O euro tornou-se um dogma, uma crença, uma espécie de religião, sobretudo para todos quantos fizeram as suas carreiras políticas à custa da adesão ao euro – enganando-se e enganando populações inteiras. Todos esses não estão agora minimamente dispostos a reconhecer em público o monstruoso erro que cometeram. E é precisamente por isso que uma geração inteira de responsáveis políticos, tanto do centro-direita como do centro-esquerda, insistem em convencer-nos de que é preciso salvar o euro, como se se tratasse de uma saga do estilo “o resgate do soldado Ryan”. Curiosamente, o seu argumentário levou uma grande volta. Já não se trata de defender o euro como “trunfo” para o futuro, mas sim de proclamar que, se sairmos do euro, espera-nos uma catástrofe, uma inflação apocalíptica, a hecatombe do poder de compra, a guerra, a morte, o diabo a quatro…
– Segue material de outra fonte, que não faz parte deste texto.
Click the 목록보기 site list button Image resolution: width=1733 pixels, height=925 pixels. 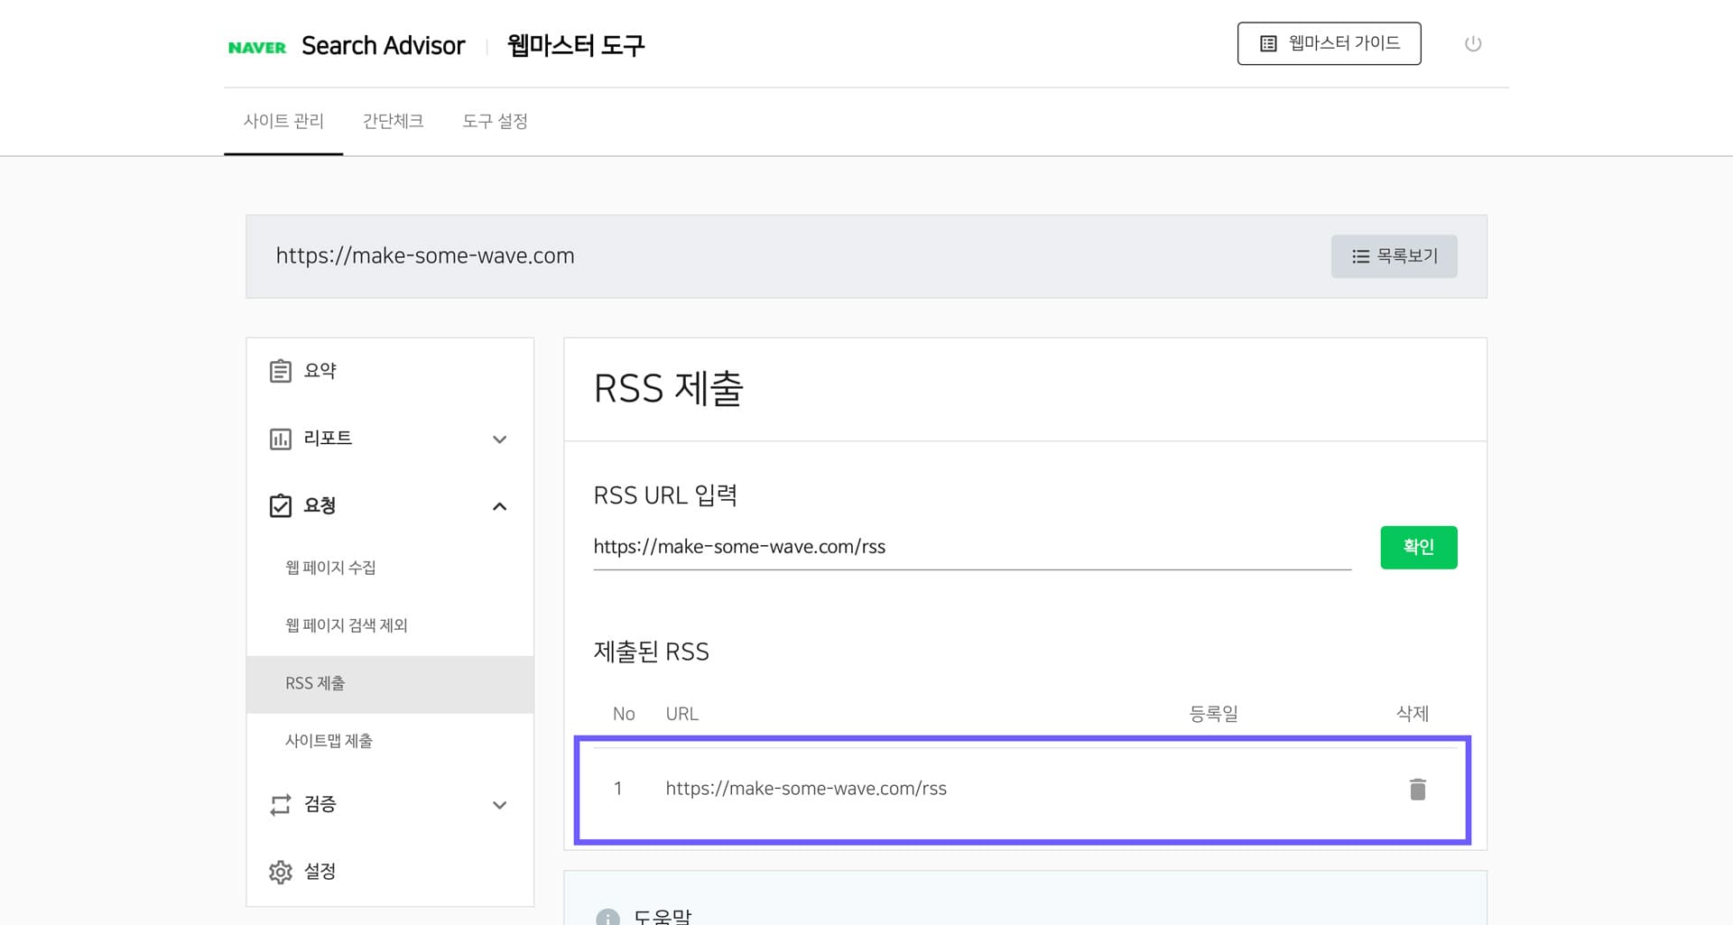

E, no entanto, quase todos temos consciência de que não é possível gerir adequadamente um país sem poder recorrer à alavanca de uma moeda própria. É verdade, porém, que os obstáculos a um debate generalizado, público e institucional sobre o tema são imensos. Não apenas as grandes empresas e corporações multinacionais, mas também a banca – que está na origem e no centro desta terrível crise que já dura há oito anos – não têm o menor interesse em que esse debate se faça e infelizmente têm peso “político” bastante para o abafar. Porque, se desabar o euro (o que há de suceder mais tarde ou mais cedo), passará a ser questionada a União Europeia, assente como está, desde 1957, numa rede de sucessivos tratados (Roma 1957, Acto Único 1986, Maastricht 1992, Amesterdão 1997, Nice 2001 e Lisboa 2009) todos eles fundamentalmente impregnados pelo ultraliberalismo económico imposto pelas elites políticas e pelos grandes potentados industriais e financeiros. E ninguém duvide de quais têm sido as inclinações quer do centro-direita quer do centro-esquerda: ambos se têm curvado sempre perante as directivas, as injunções, os diktats de Bruxelas (e de Berlim). Daí que haja quem reclame a revisão dos tratados europeus, nomeadamente, a revisão das atribuições e do estatuto do Banco Central Europeu (BCE), e pense que, entre as formas de pressão sobre União Europeia, avultam a desobediência selectiva às suas directivas e o abandono negociado da Eurozona. O que, para ser sincero, não me espanta nem me escandaliza.